#### [EXERCISE]
The required output is a copy of each line in the material below that includes "computer".

--------------------------------------------------

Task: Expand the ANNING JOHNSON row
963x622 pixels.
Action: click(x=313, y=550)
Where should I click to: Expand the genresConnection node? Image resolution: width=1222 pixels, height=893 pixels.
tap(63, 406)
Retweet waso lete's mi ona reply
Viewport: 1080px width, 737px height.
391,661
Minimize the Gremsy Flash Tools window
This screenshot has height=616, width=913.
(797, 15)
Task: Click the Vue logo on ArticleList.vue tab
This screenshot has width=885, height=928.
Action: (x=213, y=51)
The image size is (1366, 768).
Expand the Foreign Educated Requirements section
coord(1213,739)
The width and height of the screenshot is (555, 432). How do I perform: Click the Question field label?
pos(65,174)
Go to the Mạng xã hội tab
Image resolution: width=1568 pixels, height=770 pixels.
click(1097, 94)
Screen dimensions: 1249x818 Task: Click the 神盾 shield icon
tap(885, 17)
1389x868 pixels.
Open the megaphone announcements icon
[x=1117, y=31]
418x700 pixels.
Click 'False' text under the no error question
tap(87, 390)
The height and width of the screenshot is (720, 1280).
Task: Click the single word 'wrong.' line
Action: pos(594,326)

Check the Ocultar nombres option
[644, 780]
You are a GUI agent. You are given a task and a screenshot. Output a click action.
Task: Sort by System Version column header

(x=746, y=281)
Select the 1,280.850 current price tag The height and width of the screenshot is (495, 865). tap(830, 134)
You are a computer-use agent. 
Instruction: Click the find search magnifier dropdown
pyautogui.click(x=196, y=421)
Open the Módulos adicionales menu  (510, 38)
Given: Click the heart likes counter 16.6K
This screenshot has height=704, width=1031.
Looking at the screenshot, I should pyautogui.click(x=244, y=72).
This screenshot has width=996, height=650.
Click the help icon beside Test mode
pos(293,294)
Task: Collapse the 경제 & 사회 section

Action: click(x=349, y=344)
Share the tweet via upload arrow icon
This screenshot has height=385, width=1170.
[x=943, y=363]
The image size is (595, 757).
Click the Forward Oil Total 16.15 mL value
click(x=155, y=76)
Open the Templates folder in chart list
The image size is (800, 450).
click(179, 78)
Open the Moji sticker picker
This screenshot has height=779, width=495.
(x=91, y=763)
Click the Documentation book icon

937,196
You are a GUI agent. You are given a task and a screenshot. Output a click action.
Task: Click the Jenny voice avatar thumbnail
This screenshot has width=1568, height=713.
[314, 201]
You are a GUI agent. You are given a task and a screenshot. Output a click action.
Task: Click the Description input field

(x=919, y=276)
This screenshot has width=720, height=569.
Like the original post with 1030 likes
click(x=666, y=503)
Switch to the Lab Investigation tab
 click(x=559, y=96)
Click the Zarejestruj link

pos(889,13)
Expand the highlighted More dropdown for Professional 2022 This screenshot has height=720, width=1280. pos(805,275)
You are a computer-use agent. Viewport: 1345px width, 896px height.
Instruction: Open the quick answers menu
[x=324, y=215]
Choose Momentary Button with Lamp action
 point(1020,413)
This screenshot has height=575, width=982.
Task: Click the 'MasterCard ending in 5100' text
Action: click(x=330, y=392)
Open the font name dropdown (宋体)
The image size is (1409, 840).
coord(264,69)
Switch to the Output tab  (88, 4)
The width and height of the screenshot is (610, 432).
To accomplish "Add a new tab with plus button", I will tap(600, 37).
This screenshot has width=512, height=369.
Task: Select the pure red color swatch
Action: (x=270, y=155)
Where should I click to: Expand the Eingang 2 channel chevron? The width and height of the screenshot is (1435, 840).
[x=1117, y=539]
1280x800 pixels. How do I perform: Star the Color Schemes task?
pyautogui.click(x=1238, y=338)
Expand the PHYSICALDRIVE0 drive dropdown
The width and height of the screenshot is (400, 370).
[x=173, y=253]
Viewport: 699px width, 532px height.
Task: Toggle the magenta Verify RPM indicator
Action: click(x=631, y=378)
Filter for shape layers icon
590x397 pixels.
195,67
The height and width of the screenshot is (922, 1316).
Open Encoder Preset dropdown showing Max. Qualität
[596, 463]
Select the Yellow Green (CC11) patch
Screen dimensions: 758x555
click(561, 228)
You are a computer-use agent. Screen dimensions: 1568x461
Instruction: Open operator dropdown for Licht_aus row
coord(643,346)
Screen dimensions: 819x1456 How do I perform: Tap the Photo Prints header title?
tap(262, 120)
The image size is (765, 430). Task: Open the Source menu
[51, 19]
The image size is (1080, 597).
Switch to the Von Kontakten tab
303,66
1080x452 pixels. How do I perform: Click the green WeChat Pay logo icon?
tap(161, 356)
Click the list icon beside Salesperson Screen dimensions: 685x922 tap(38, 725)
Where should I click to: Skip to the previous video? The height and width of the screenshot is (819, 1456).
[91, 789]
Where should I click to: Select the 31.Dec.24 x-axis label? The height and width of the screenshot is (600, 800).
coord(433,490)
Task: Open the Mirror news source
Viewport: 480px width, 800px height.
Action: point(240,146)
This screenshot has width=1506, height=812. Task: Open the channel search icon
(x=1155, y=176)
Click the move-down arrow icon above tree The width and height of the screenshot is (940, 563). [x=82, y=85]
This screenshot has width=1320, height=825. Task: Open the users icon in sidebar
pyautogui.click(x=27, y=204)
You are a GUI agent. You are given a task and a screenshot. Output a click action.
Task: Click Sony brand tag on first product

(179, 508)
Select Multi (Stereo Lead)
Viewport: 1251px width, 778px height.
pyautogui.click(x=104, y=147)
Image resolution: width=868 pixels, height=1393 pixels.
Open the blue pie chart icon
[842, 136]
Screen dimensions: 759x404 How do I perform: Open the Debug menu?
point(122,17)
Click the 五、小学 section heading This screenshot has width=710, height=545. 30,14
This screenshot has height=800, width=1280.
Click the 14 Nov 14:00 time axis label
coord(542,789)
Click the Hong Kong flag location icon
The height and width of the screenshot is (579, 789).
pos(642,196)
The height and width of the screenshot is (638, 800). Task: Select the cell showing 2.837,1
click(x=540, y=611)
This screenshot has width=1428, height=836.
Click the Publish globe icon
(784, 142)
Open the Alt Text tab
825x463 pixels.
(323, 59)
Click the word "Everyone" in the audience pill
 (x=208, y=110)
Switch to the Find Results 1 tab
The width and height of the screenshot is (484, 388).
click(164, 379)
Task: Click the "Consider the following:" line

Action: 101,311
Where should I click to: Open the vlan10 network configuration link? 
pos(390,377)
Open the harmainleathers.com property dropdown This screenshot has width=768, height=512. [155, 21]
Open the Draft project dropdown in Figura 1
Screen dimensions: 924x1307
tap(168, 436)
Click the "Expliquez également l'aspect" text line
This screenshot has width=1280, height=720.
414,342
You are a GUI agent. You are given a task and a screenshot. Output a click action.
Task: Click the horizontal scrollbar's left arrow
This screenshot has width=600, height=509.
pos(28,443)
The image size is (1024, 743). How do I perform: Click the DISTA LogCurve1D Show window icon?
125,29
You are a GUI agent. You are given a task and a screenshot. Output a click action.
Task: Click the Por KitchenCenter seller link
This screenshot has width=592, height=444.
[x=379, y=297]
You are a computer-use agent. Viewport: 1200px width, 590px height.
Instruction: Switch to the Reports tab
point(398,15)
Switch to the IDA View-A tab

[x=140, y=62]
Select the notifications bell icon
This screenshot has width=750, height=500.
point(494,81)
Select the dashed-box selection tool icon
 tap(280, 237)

--------------------------------------------------

#### [ANSWER SECTION]
You are a computer-use agent. 
You are a computer-use agent. Viewport: 1345px width, 896px height.
You are a computer-use agent. Screen dimensions: 1568x461
You are a computer-use agent. Viewport: 1200px width, 590px height.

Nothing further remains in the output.